11:30 p.m., Dear and Glorious Physician: The Gainesville family quartet, featuring two sisters and two brothers, mixes old-school New York art rock with Seattle grunge. The group has developed a loyal following at venues across the Southeast.

12:30 a.m., Home: The former Tampa critical favorite, now based in New York, returns for another set of intense and often dramatic lo-fi rock, etc., music hinged to found sound. Its new Sexteen CD was released May 9. All Music Guide called the band's 1999 XIV disc "a near note-perfect experimental pop album."

Orpheum

6:30 p.m., Rebekah Pulley and the Reluctant Prophets: The gifted Tampa singer-songwriter leads a quartet in an organic mix of folk, country and rock; her appealing sound was handily captured on 2003's critically acclaimed CD Here in the Real World.

7:45 p.m., Sandy Atkinson and the MoDeans: Atkinson tapped late blues guru Rock Bottom to produce her second CD in 1999. Last year's From There to Here mixes blues and R&B with folk and rock.

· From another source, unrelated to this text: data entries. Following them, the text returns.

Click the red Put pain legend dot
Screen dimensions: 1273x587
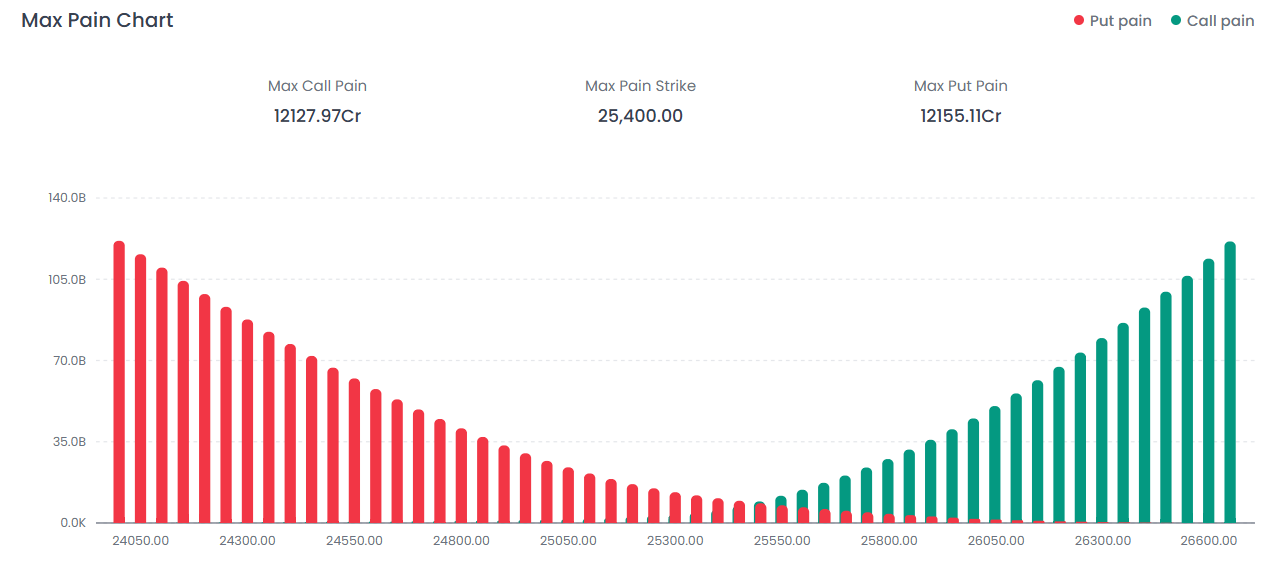(1079, 21)
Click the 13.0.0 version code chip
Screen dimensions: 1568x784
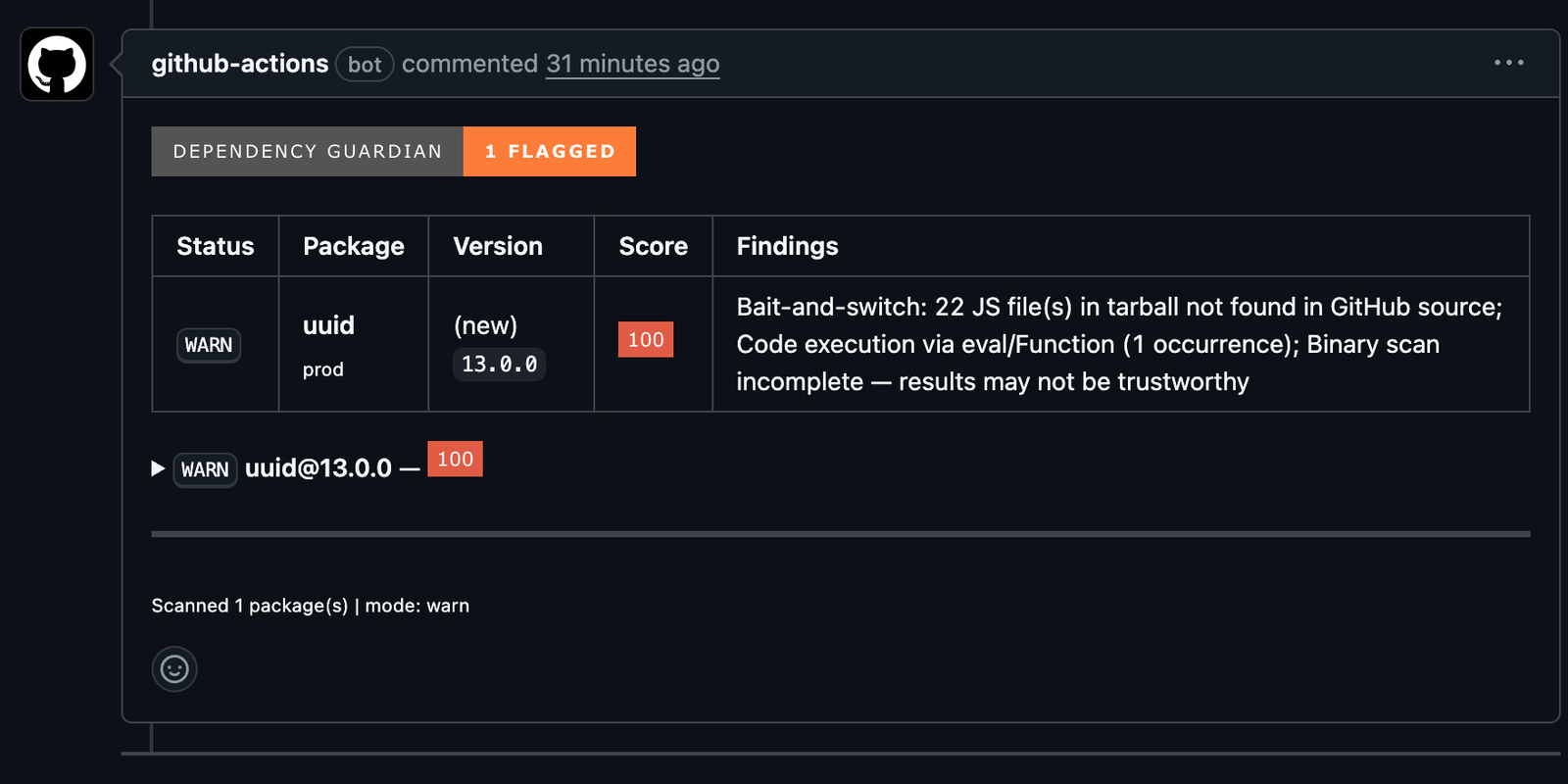tap(499, 364)
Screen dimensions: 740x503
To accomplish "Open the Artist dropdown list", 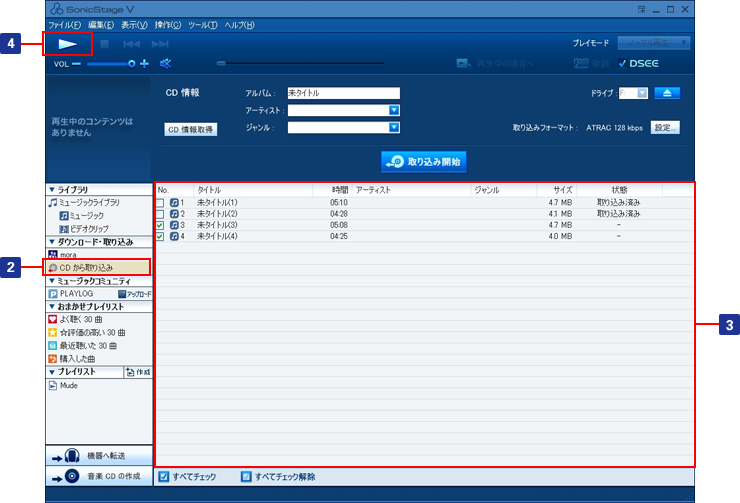I will tap(394, 110).
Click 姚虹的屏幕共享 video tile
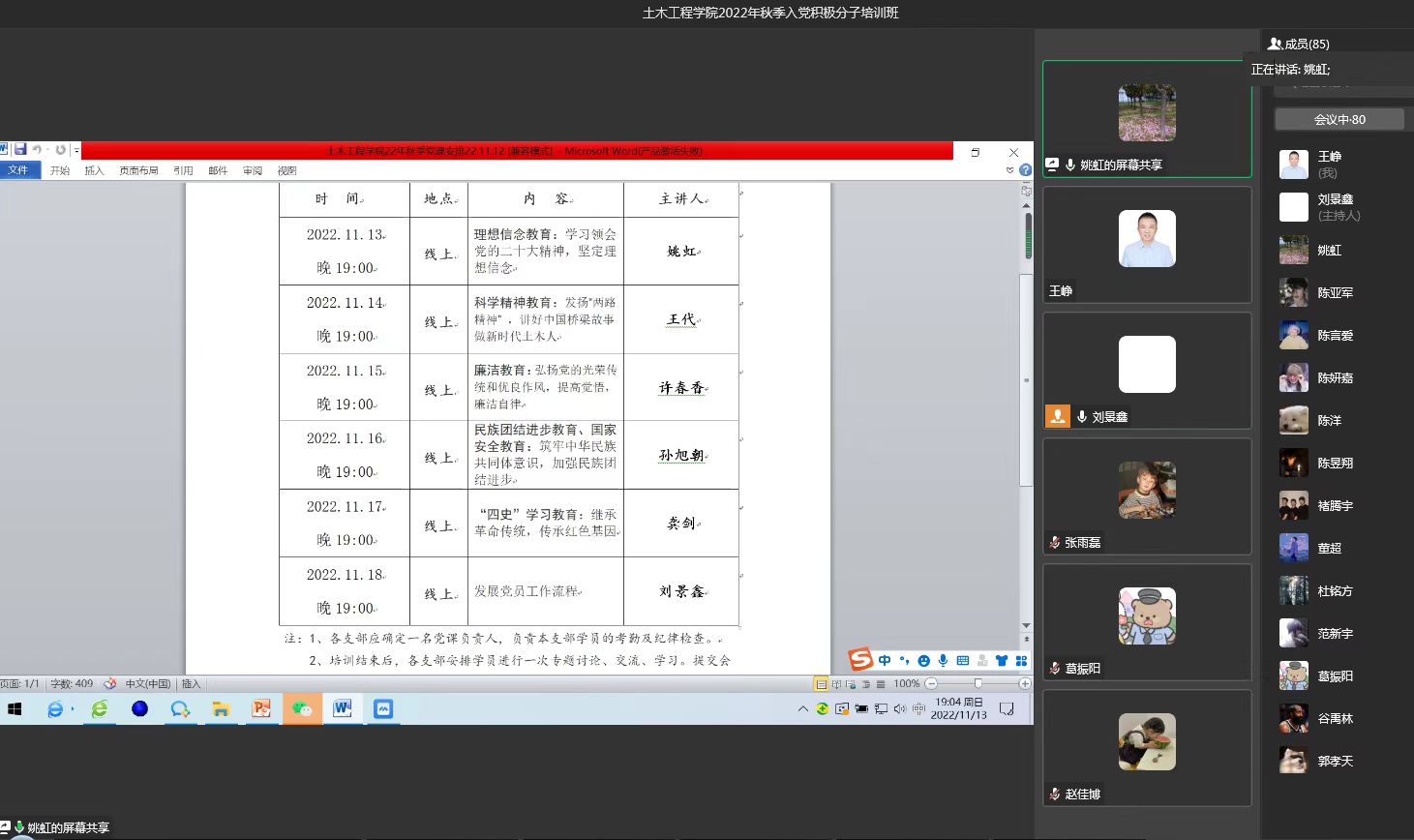 (x=1147, y=119)
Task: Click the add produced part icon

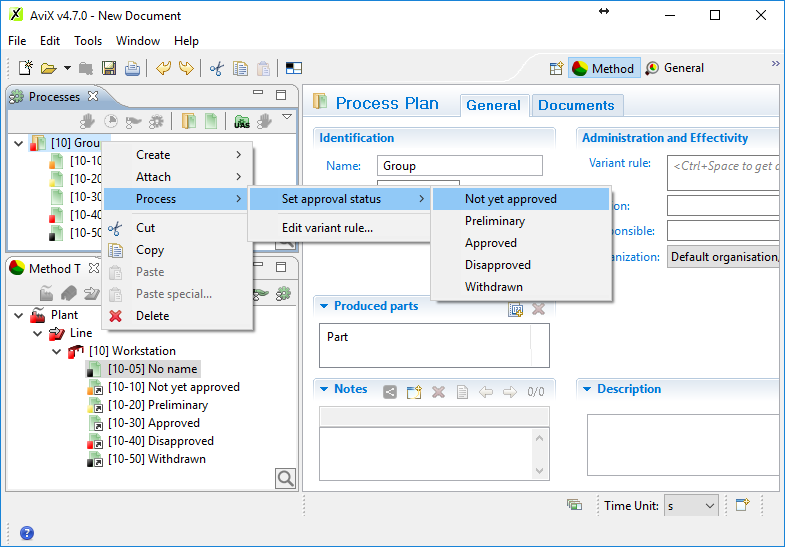Action: coord(516,309)
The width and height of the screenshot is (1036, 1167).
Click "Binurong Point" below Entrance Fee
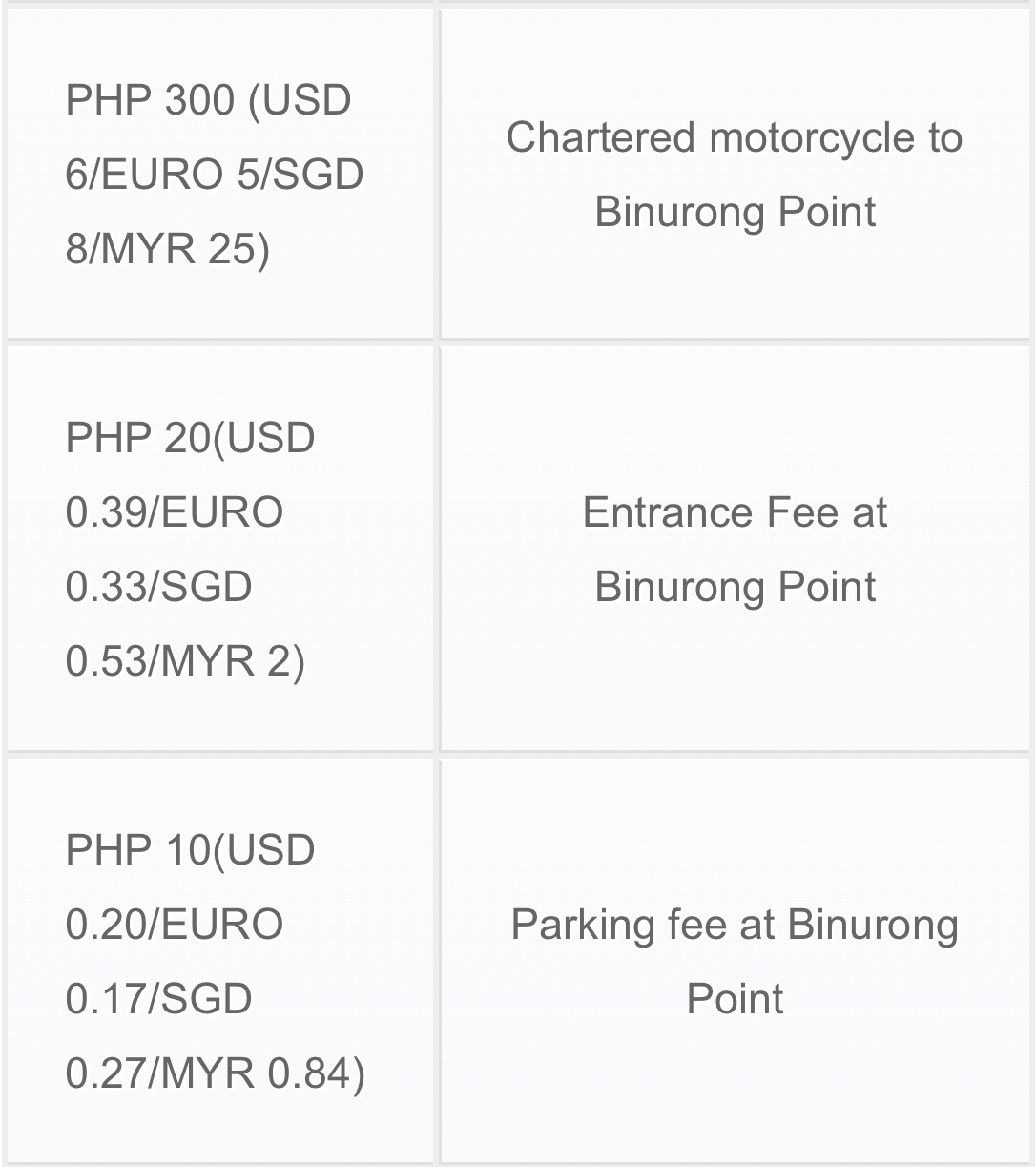(734, 587)
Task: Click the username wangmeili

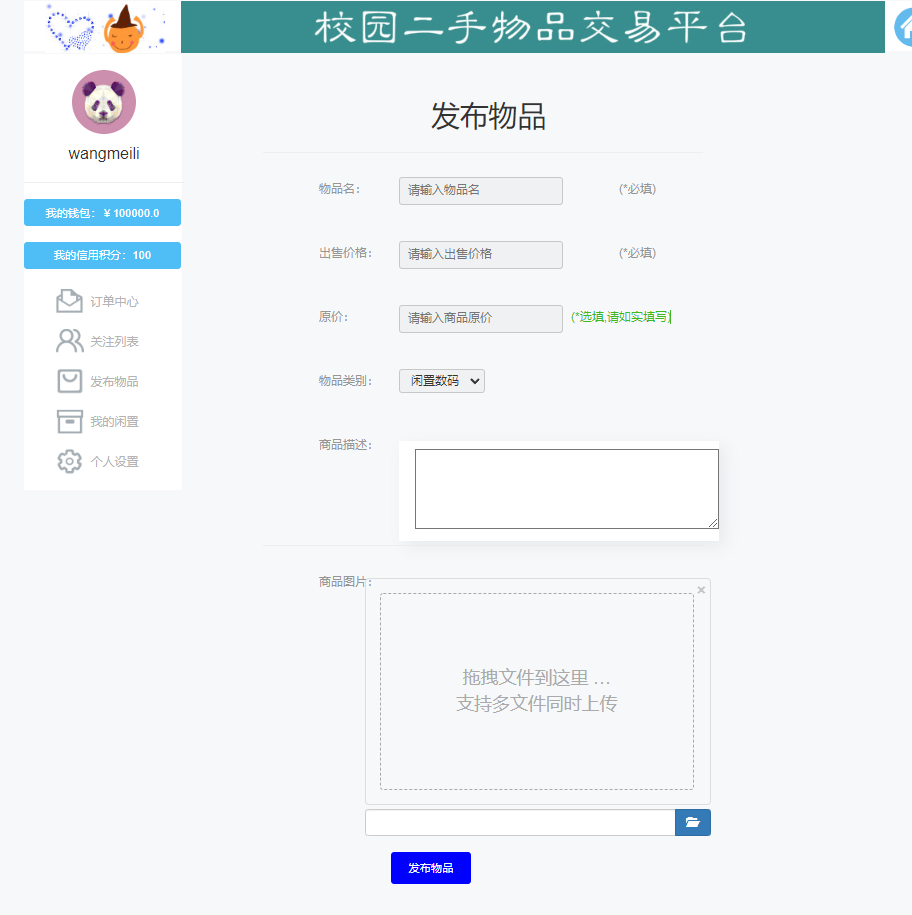Action: pyautogui.click(x=103, y=153)
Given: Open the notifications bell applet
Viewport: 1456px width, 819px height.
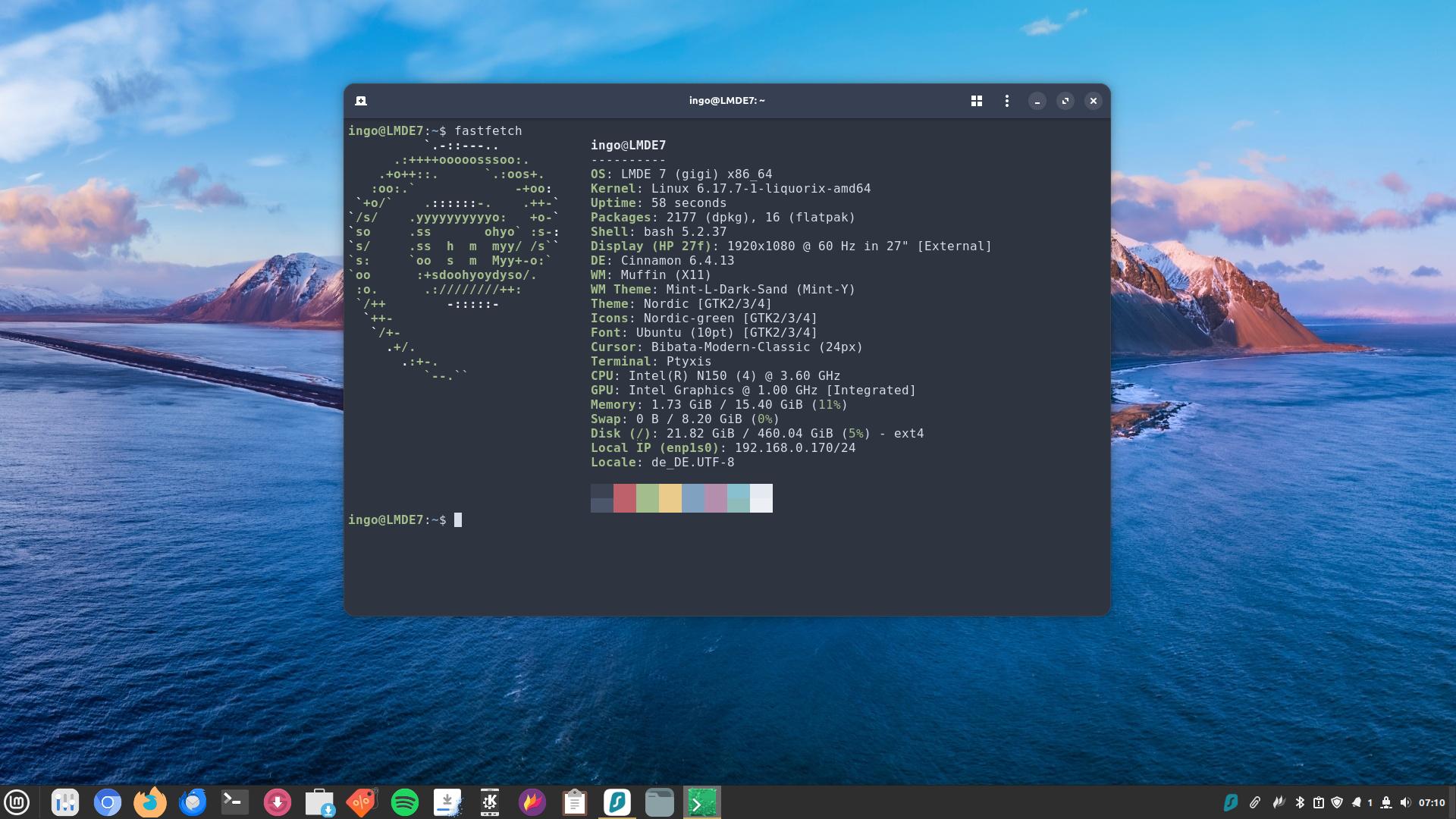Looking at the screenshot, I should [1357, 802].
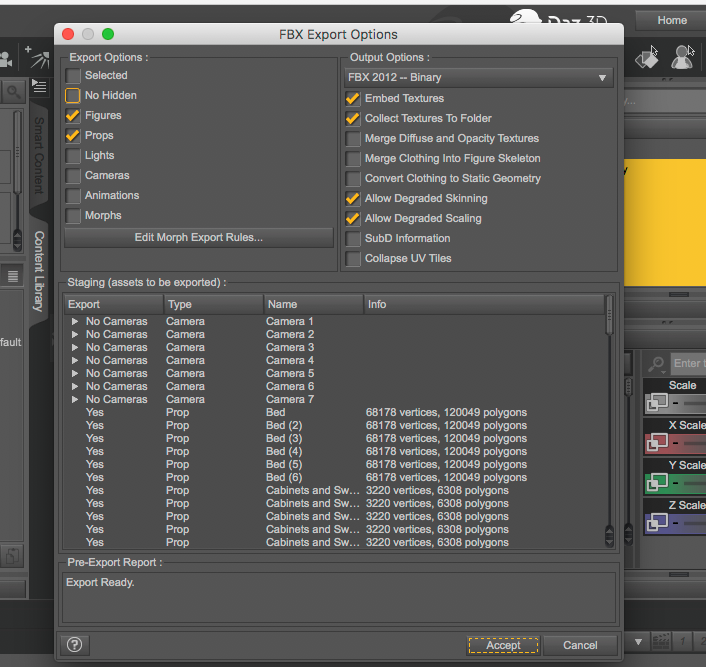This screenshot has height=667, width=706.
Task: Open the FBX 2012 Binary format dropdown
Action: (477, 77)
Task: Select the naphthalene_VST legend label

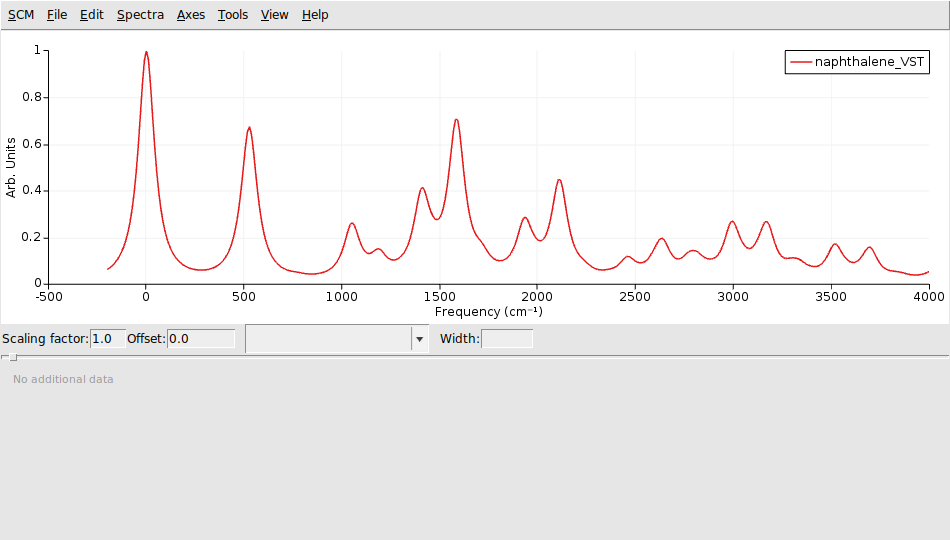Action: click(870, 62)
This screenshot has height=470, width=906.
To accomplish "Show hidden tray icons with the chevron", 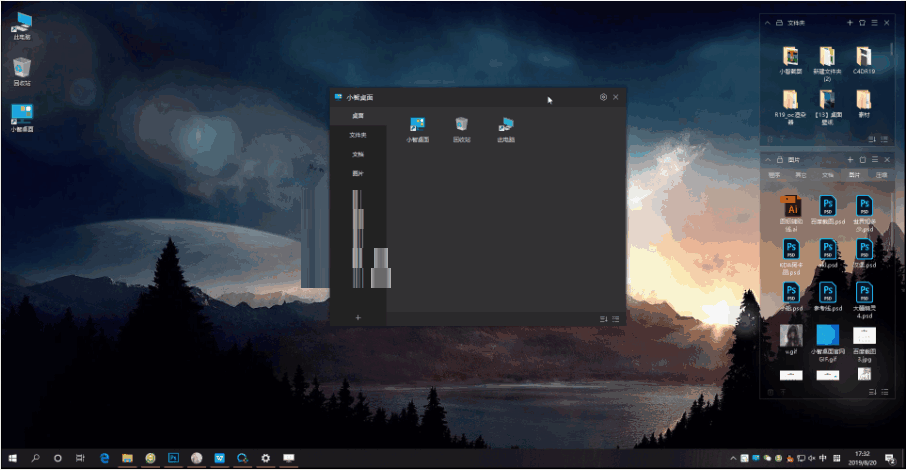I will (x=734, y=458).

9 p.m., the Eames Era: The indie-rock quintet from Baton Rouge, La., mixes its minty-fresh power pop with jangling guitars and catchy melodies.

10:20 p.m., Maggi, Pierce and E.J.: The Philadelphia folk-rock trio recently began editing a documentary on their two-week, gasoline-free walking tour from their home base to D.C. They walked 216 miles in two weeks, carrying guitars on their backs, and played concerts every night.

11:40 p.m., Morningbell: The Gainesville band's psychedelic rock references everyone from the Beatles to the Flaming Lips. Forgetting to Wake Up, its second CD, was released last November.

12:45 a.m., the Glitter Guns: The Tampa rockers define their sound as "Glam Americana, Hot Britannica."